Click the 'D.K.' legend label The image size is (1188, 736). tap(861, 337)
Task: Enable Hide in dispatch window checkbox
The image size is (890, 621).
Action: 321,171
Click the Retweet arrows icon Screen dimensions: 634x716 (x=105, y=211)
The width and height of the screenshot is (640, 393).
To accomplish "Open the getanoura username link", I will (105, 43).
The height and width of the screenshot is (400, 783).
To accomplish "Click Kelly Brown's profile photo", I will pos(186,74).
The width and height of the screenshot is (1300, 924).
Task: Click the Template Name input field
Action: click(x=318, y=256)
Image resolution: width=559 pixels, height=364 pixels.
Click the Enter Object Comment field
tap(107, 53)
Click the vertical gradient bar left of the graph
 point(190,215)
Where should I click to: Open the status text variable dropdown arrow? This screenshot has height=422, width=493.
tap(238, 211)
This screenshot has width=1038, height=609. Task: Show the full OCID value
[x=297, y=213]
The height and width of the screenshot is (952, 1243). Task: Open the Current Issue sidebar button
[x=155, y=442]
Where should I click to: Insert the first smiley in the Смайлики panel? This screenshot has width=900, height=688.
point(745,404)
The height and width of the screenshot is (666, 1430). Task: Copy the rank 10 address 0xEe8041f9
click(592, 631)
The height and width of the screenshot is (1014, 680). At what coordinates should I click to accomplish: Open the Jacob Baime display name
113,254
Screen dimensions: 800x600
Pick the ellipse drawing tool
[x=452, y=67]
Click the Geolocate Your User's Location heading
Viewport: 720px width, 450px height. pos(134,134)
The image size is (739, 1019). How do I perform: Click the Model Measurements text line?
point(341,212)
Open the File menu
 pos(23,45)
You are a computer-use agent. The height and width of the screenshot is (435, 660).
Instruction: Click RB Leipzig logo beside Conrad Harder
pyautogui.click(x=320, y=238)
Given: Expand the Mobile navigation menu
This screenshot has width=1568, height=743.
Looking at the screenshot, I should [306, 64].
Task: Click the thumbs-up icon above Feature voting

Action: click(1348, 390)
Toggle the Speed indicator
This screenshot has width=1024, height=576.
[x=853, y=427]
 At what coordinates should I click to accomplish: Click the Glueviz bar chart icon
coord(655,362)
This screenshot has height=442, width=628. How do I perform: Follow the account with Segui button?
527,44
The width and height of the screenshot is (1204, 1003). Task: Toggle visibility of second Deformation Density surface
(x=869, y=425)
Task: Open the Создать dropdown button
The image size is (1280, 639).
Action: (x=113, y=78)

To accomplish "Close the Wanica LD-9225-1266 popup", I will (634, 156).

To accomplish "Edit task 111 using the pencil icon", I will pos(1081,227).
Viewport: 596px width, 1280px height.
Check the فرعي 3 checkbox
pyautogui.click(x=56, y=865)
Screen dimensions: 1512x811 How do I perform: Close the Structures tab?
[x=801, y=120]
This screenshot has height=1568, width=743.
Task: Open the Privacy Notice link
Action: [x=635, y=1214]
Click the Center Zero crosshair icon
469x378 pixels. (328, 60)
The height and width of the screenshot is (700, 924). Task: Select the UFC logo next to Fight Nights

------------

**STATED EXERCISE**:
Retype every one of the records above word for word, keeping each line as it stands.

**EXPECTED OUTPUT**:
Click the 'D.K.' legend label The image size is (1188, 736). tap(861, 337)
Task: Enable Hide in dispatch window checkbox
The image size is (890, 621).
Action: 321,171
Click the Retweet arrows icon Screen dimensions: 634x716 (x=105, y=211)
The width and height of the screenshot is (640, 393).
To accomplish "Open the getanoura username link", I will (105, 43).
The height and width of the screenshot is (400, 783).
To accomplish "Click Kelly Brown's profile photo", I will pos(186,74).
The width and height of the screenshot is (1300, 924).
Task: Click the Template Name input field
Action: click(x=318, y=256)
Image resolution: width=559 pixels, height=364 pixels.
Click the Enter Object Comment field
tap(107, 53)
Click the vertical gradient bar left of the graph
 point(190,215)
Where should I click to: Open the status text variable dropdown arrow? This screenshot has height=422, width=493.
tap(238, 211)
This screenshot has width=1038, height=609. Task: Show the full OCID value
[x=297, y=213]
The height and width of the screenshot is (952, 1243). Task: Open the Current Issue sidebar button
[x=155, y=442]
Where should I click to: Insert the first smiley in the Смайлики panel? This screenshot has width=900, height=688.
point(745,404)
The height and width of the screenshot is (666, 1430). Task: Copy the rank 10 address 0xEe8041f9
click(592, 631)
The height and width of the screenshot is (1014, 680). At what coordinates should I click to accomplish: Open the Jacob Baime display name
113,254
Screen dimensions: 800x600
Pick the ellipse drawing tool
[x=452, y=67]
Click the Geolocate Your User's Location heading
Viewport: 720px width, 450px height. pos(134,134)
The image size is (739, 1019). How do I perform: Click the Model Measurements text line?
point(341,212)
Open the File menu
 pos(23,45)
You are a computer-use agent. The height and width of the screenshot is (435, 660).
Instruction: Click RB Leipzig logo beside Conrad Harder
pyautogui.click(x=320, y=238)
Given: Expand the Mobile navigation menu
This screenshot has width=1568, height=743.
Looking at the screenshot, I should [306, 64].
Task: Click the thumbs-up icon above Feature voting

Action: click(1348, 390)
Toggle the Speed indicator
This screenshot has width=1024, height=576.
[x=853, y=427]
 At what coordinates should I click to accomplish: Click the Glueviz bar chart icon
coord(655,362)
This screenshot has height=442, width=628. How do I perform: Follow the account with Segui button?
527,44
The width and height of the screenshot is (1204, 1003). Task: Toggle visibility of second Deformation Density surface
(x=869, y=425)
Task: Open the Создать dropdown button
The image size is (1280, 639).
Action: (x=113, y=78)

To accomplish "Close the Wanica LD-9225-1266 popup", I will (634, 156).

To accomplish "Edit task 111 using the pencil icon", I will pos(1081,227).
Viewport: 596px width, 1280px height.
Check the فرعي 3 checkbox
pyautogui.click(x=56, y=865)
Screen dimensions: 1512x811 How do I perform: Close the Structures tab?
[x=801, y=120]
This screenshot has height=1568, width=743.
Task: Open the Privacy Notice link
Action: [x=635, y=1214]
Click the Center Zero crosshair icon
469x378 pixels. (328, 60)
The height and width of the screenshot is (700, 924). Task: Select the UFC logo next to Fight Nights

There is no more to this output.